| 2005年02月23日(水) |
当分の間、人と話したくない |
昨日は歯医者の日だった。 治療が終わり、家に帰ってから、いつものように鏡を見た。 そして、口を「ニッ」としたとたんに固まってしまった。 鏡の向こうのぼくは、まるで別人だった。 いや、別に顔が変わったわけではない。 口を閉じていれば、同じ人である。 だが、口を開けた時のぼくが、ぼくでないのだ。
普通、前歯は『UU』になっている。 ところが、鏡の向こうの人の前歯は『UV』になっていた。 あ然としてしまった。 昨日は治療にけっこう時間をかけて歯を削っていたが、こういう歯を作っていたのだ。 しかし、前歯の形一つで、こうも人相が変わって見えるものなのか 生まれて初めて見る間抜け顔である。
「こうなったら腹を決めよう!」 と思ったものの、やはり人と話す時に気にしてしまう。 まあ、話す時は気をつけておけばいい。 が、話に熱が入ってくると、前歯が見えてしまうようだ。 今日、キンちゃんというパートさんと話していると、突然「ねえ、しんちゃん、『ニッ』てしてみて」と言われたのだ。 気をつけていたつもりなのに、やはりばれてしまう。 それと笑う時。 これはもう、どうしようもない。 前歯を出さないと笑えないからである。 だから、今日はなるべく人と会話をするまいと、一人売場の隅のほうで、機械をいじっていた。
さて、「人と話せない」「笑えない」となると、面白くないだろうと思われるかもしれないが、そうでもない。 こうなったらこうなったで、楽しみもある。 実は、一度でいいから、こういう歯を体験したかったのだ。 決して負け惜しみで言っているのではない。 前に、本で「歯に隙間が出来ると、音痴になる」と書いていたのを読んだことがある。 歯に隙間が出来ると、その隙間から息が漏れて、音程が外れるらしい。 それを読んだ時、ぼくは「本当か?」と疑ってしまった。 どうかやって、それを確かめたかったのだが、それを読んだのは健康な前歯の時だったので確かめるわけもいかない。 何かいい方法はないものかと考えていた。 が、歯を抜く以外に方法はない。 そのため半分諦めていたわけだが、今回、『UV』歯になることで、ようやくそのチャンスに恵まれたわけだ。 さっそく、帰りの車の中で、大声で歌ってみた。 ところが、息が漏れることもないし、音程を外すこともない。 声もいつもの声である。 あの本は、誰を基準にして言っていたのだろうか。 もしかしたら、元々音痴の人が、「歯が抜けたけねえ」などと言い訳をしていたのかもしれない。
まあ、こういう遊びが出来るとはいえ、歯がないとやはり不便である。 第一、物が噛めない。 『V』歯の先っぽの部分が欠けそうで、どうしても噛むことを躊躇してしまうのだ。 それでも、柔らかいものなら何とかなるのだが、堅いものになるとそうもいかない。 今日の晩飯、無神経な嫁ブーは、ぼくの歯のことなどお構いなしに、堅いものを出してくれた。 ぼくが「おまえ、意地が悪いのう」と言うと、「えっ、何が?」と聞く。 そこで、ぼくは「ニッ」としてやった。 嫁ブーは涙を流して笑いながら、「ああそうやった。
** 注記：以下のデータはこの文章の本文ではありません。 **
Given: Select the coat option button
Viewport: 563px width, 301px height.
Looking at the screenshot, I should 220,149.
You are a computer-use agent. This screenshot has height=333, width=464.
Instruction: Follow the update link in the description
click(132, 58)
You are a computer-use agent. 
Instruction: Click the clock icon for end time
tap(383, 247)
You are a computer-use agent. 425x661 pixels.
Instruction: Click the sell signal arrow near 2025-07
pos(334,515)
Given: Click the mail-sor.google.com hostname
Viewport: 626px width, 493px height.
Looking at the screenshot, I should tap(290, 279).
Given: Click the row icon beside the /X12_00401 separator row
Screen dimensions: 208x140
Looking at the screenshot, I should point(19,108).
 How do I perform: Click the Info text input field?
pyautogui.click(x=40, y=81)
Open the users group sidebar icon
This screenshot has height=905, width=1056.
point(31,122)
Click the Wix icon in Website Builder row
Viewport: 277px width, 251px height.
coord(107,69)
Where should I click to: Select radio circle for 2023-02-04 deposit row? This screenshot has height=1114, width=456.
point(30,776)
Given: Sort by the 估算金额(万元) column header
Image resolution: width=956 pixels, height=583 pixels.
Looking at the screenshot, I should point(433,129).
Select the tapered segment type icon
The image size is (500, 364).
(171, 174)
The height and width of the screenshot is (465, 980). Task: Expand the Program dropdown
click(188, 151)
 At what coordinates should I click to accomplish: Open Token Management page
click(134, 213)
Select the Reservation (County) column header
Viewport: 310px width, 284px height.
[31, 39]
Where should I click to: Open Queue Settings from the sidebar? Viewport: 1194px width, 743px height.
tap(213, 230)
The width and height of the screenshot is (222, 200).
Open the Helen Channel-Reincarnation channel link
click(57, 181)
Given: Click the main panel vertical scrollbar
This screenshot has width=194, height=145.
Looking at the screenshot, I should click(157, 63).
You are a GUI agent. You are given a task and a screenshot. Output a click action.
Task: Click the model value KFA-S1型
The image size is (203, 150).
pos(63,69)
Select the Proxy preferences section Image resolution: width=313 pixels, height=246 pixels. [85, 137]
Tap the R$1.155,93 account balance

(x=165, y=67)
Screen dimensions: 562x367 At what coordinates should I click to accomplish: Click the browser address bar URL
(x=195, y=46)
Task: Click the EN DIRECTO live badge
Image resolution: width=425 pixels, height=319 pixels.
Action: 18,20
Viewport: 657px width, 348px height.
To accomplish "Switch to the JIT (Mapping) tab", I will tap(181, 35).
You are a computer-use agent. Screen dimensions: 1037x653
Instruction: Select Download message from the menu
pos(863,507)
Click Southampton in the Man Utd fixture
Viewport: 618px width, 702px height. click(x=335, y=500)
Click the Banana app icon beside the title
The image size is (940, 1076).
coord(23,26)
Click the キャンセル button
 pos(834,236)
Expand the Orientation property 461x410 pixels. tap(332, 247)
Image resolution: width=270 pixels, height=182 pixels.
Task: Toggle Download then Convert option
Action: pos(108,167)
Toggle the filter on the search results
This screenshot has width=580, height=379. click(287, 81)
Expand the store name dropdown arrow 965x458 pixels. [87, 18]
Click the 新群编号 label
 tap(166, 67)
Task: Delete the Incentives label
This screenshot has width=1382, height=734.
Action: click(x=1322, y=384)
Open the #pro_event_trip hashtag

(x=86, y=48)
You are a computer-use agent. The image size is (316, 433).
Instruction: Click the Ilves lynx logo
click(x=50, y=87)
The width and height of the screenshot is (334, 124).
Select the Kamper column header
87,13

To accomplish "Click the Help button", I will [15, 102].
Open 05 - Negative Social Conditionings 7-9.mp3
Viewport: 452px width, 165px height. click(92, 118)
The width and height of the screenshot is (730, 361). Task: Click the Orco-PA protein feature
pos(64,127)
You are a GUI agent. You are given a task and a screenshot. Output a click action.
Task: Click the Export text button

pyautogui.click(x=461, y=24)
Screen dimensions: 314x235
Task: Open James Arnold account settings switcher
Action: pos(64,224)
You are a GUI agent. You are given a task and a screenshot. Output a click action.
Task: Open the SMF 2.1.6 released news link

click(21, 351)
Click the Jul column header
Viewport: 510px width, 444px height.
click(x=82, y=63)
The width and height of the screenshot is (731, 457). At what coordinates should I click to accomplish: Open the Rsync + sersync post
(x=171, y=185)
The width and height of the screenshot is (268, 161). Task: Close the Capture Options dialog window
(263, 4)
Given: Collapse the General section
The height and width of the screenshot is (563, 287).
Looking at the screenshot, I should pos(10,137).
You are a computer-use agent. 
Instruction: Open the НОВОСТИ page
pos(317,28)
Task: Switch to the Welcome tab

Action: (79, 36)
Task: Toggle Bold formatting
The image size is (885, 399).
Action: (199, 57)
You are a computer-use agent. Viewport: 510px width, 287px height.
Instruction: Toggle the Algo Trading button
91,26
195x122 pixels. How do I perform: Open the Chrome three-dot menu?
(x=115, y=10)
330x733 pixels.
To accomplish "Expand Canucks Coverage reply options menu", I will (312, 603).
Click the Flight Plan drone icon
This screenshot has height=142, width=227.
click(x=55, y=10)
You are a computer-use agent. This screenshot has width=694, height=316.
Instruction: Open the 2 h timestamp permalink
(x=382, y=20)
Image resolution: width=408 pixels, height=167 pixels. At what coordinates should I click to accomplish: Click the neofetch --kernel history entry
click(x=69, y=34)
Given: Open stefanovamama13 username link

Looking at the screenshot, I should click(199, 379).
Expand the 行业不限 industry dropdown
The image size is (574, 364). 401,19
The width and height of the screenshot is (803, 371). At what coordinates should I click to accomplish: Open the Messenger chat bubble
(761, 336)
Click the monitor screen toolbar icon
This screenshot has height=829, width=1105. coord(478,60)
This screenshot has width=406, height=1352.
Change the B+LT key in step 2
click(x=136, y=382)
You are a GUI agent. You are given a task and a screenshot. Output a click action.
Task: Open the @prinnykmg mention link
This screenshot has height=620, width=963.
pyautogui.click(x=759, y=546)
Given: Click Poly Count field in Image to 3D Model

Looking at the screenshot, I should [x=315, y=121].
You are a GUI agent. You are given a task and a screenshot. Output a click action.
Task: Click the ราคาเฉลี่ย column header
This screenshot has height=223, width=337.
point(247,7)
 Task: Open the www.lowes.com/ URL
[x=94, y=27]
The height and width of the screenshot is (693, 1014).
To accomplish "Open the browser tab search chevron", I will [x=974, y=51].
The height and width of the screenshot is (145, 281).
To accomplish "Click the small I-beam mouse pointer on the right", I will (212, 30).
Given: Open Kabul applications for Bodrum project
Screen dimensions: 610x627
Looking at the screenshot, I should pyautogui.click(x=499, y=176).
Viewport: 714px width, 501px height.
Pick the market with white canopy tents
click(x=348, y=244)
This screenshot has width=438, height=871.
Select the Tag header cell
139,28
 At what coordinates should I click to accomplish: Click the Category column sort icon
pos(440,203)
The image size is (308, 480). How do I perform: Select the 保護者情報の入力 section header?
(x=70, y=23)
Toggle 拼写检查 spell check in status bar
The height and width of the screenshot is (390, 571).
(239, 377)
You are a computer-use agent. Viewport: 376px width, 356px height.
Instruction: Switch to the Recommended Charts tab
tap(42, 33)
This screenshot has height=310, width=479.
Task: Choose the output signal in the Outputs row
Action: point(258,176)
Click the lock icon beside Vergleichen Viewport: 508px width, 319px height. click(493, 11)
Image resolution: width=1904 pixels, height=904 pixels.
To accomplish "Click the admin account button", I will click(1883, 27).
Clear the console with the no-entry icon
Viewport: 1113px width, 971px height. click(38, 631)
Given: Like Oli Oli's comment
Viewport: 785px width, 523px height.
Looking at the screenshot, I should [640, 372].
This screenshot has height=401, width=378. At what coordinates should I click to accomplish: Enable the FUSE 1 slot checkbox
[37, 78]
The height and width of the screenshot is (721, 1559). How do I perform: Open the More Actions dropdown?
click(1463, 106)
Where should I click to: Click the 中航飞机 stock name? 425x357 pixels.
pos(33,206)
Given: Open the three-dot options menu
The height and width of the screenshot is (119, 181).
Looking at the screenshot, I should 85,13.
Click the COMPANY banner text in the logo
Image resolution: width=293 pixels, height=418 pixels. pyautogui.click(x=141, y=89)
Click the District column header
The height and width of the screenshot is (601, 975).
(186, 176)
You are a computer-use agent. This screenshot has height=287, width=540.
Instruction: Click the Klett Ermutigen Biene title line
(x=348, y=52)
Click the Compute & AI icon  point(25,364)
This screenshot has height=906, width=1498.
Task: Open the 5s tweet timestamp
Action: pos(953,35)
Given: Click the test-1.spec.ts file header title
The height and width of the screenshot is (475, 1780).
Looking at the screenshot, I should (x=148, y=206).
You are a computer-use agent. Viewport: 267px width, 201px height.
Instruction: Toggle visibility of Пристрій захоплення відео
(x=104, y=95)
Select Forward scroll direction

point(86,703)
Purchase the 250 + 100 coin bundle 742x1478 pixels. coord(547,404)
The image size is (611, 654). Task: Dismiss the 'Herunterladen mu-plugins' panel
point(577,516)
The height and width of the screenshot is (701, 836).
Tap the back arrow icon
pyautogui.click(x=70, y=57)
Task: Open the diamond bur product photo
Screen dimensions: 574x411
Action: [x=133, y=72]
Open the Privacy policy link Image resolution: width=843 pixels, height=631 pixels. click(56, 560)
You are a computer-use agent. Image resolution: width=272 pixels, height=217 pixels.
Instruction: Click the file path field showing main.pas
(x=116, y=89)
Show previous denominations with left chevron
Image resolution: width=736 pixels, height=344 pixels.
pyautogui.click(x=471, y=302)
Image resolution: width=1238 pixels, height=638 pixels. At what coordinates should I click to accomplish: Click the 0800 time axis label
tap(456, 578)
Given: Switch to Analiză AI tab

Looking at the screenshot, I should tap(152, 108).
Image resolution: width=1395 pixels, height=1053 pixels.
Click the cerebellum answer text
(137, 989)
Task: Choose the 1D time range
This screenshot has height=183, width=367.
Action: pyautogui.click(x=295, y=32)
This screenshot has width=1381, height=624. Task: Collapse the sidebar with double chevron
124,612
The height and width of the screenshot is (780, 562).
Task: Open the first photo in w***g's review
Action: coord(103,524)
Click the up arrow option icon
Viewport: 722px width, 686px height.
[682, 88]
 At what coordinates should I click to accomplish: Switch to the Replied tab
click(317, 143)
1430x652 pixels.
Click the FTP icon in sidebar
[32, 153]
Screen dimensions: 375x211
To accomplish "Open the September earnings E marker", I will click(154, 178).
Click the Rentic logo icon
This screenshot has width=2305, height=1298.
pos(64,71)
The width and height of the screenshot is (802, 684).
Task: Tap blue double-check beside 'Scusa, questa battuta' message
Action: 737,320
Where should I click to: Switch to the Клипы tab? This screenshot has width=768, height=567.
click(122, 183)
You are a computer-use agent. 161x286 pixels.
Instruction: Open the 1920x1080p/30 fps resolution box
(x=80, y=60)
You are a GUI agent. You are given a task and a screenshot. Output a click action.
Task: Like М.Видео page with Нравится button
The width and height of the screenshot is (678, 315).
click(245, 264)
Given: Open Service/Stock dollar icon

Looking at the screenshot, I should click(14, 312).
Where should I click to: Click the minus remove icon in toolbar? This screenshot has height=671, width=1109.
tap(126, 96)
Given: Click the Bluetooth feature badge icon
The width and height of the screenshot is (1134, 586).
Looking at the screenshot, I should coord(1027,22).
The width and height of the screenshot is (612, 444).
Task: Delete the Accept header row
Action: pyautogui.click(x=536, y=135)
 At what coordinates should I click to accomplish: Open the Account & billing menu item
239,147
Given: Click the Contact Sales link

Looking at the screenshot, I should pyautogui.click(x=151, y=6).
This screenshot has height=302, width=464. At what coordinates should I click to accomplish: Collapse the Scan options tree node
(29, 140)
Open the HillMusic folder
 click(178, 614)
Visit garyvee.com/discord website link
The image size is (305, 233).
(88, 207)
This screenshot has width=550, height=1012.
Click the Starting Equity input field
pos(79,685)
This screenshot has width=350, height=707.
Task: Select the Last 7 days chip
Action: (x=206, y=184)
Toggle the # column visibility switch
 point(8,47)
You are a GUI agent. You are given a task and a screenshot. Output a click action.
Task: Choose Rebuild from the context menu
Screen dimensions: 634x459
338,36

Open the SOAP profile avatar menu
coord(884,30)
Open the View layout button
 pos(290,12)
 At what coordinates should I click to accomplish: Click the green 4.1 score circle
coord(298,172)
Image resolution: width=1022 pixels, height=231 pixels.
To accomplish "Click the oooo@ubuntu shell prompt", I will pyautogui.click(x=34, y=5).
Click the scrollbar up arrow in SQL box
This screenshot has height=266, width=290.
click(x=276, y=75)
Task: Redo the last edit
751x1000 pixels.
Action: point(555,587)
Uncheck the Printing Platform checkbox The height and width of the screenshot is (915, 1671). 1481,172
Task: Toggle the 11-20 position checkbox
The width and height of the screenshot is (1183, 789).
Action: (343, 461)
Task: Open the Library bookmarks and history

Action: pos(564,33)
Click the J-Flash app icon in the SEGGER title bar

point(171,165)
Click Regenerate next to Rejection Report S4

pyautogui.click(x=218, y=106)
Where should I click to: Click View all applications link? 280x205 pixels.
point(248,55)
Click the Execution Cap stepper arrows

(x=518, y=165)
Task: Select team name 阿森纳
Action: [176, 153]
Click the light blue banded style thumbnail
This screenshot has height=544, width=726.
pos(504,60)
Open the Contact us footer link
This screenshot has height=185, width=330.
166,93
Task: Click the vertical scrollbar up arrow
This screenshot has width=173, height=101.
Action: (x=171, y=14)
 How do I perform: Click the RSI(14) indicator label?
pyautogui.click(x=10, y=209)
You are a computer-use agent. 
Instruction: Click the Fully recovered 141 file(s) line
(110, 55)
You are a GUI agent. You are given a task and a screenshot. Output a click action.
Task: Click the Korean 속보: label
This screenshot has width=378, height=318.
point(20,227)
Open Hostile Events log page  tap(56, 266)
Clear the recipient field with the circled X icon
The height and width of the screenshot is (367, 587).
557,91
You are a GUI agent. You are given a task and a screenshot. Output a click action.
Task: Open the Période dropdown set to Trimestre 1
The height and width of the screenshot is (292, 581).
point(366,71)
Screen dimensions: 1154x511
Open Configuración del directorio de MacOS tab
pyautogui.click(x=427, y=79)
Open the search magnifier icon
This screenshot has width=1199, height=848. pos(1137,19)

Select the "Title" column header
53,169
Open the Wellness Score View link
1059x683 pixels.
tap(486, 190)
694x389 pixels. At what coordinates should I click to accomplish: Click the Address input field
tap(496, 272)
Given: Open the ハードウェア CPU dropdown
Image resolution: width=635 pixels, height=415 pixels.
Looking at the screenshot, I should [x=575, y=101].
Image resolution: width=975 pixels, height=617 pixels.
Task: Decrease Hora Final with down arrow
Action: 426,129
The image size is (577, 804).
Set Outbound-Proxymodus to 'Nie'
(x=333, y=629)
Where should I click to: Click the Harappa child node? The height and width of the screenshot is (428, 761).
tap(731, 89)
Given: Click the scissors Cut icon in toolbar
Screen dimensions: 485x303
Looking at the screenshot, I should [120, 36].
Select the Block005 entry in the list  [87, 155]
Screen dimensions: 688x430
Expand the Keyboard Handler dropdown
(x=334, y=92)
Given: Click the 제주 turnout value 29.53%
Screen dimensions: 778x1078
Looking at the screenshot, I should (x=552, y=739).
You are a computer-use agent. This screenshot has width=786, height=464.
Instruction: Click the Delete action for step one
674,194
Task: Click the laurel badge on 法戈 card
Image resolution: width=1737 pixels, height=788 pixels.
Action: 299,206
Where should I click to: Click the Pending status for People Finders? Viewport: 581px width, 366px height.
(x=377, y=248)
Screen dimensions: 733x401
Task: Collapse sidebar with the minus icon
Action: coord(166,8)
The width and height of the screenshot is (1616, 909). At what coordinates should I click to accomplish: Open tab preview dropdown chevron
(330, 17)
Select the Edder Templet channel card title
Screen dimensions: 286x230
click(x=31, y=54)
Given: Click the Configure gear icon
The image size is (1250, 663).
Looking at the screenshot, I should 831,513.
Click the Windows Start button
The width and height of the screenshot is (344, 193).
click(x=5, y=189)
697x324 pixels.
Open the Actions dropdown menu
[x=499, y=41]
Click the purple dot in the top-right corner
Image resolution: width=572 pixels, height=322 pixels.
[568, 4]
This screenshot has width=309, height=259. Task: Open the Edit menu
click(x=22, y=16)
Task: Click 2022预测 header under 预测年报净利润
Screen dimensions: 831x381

ごめんごめん」と言った。 が、緊張感が欠如しているから、明日もまた、堅い物を作るだろう。 そうなると、またぼくは「ニッ」としなければならない。
現在、母も同じ歯医者に通っているのだが、母の場合、前歯が入るまでに1週間かかったという。 ということは、あと5日も『UV』で生きていかなければならないのか…。